(Given data begins)

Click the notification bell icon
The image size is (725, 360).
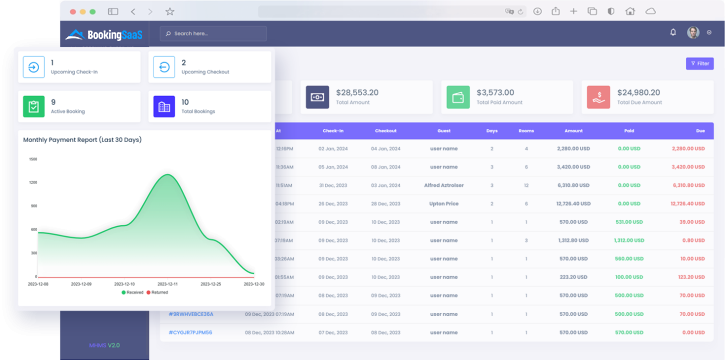673,32
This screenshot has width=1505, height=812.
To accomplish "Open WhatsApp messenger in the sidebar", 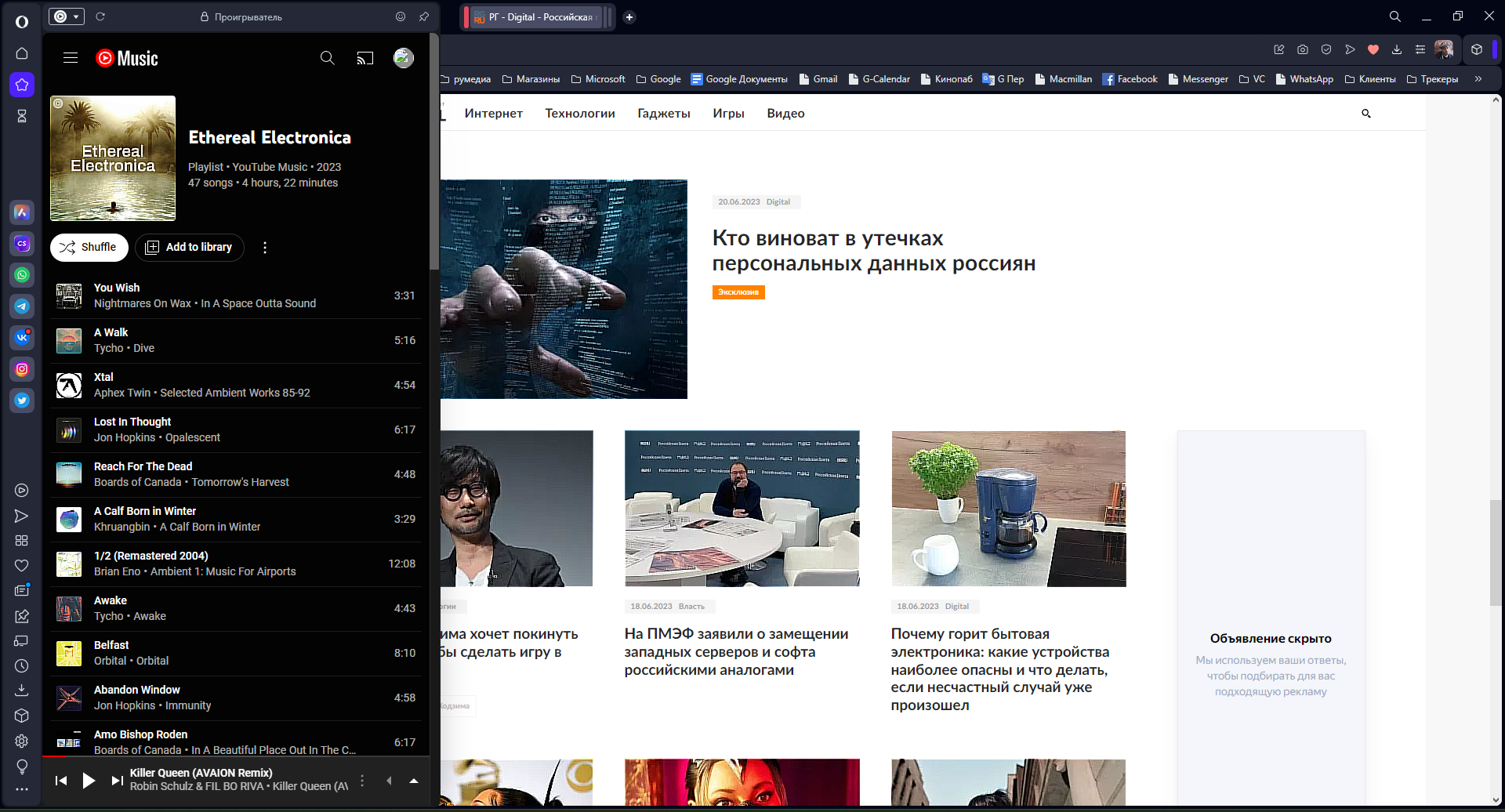I will (x=22, y=275).
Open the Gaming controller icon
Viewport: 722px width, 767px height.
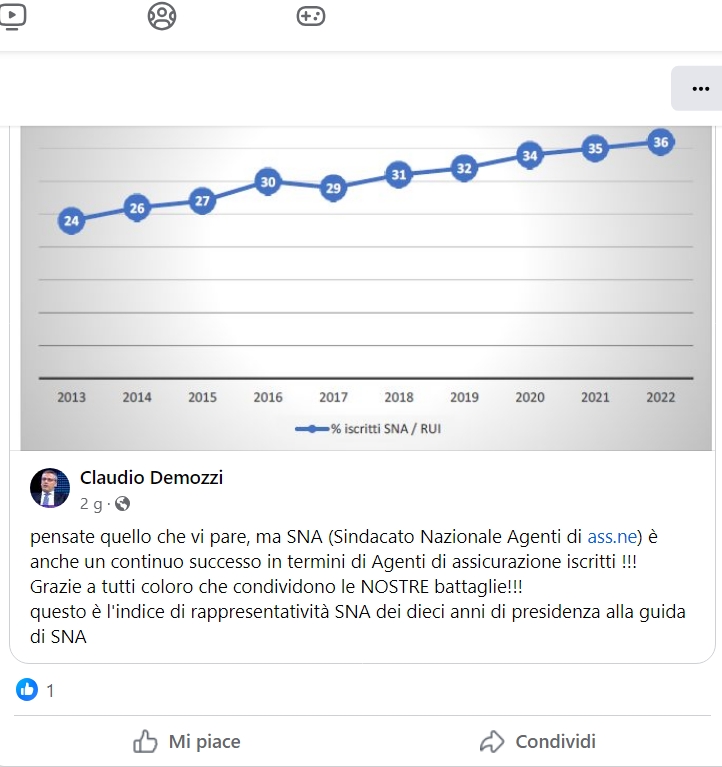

(Given data ends)

Exercise directions: Using the entries above, copy out all lines that contain the string "width".

Reply:
This screenshot has width=1505, height=812.
Viewport: 722px width, 767px height.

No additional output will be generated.